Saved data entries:
•••

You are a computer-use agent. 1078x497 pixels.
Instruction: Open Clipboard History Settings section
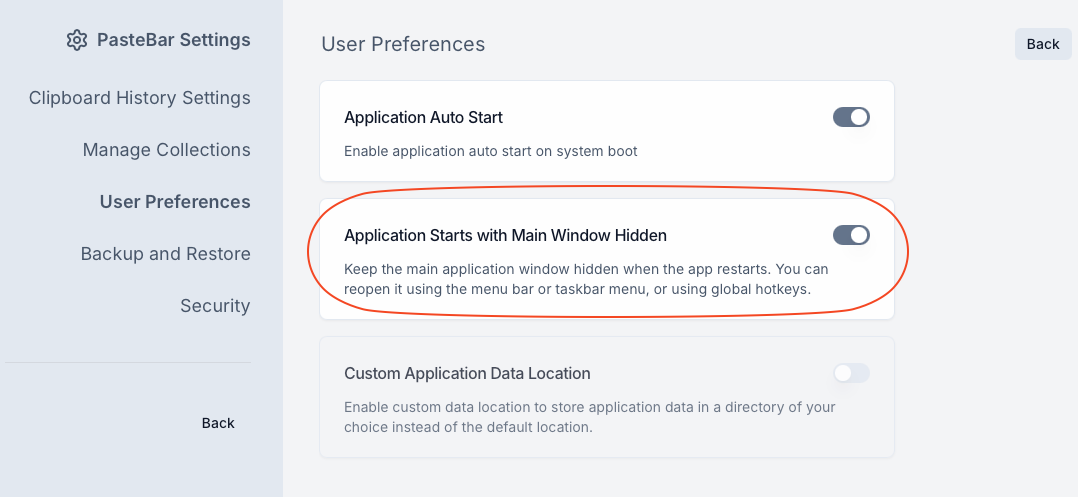139,98
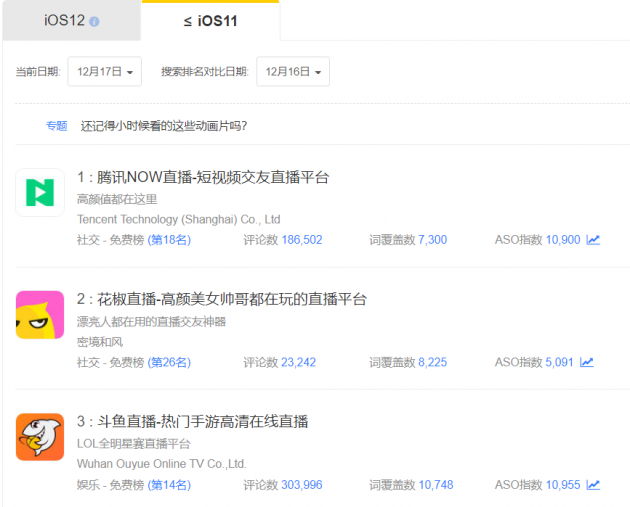Expand the current date dropdown 12月17日
This screenshot has height=507, width=630.
point(105,72)
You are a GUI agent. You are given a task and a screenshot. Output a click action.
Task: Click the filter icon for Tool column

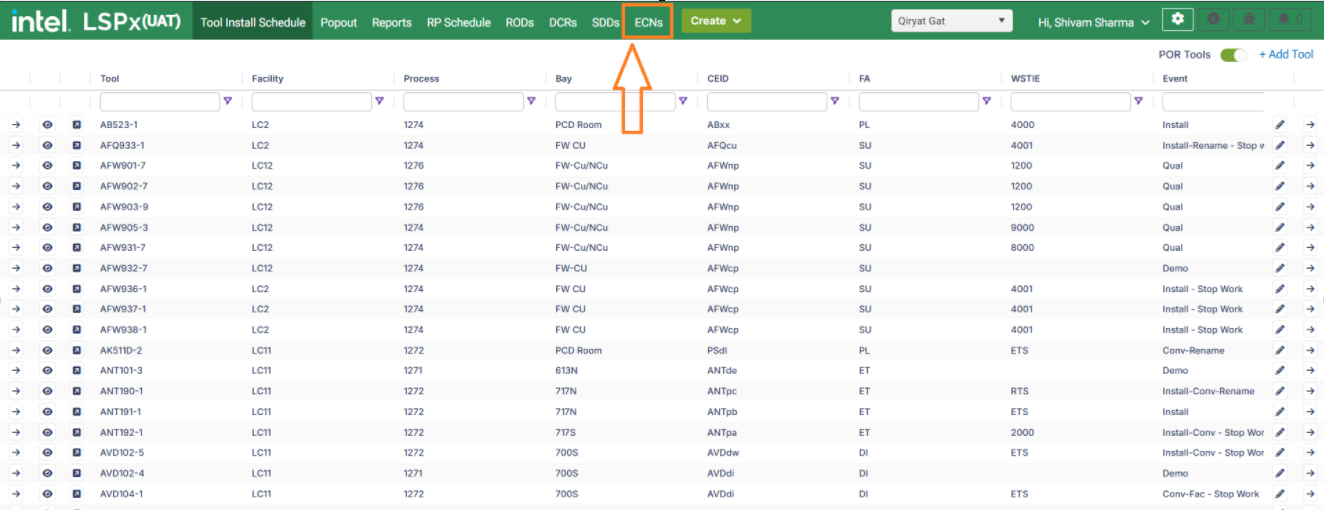coord(228,101)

•••

What is being asked.
What you output must match the data exactly, apart from the pictures, which are left out.

Finished task.
You are a computer-use agent. 1078x497 pixels.
Instruction: Open Clipboard History Settings section
139,98
Expand the current date dropdown 12月17日
This screenshot has height=507, width=630.
point(105,72)
You are a GUI agent. You are given a task and a screenshot. Output a click action.
Task: Click the filter icon for Tool column

coord(228,101)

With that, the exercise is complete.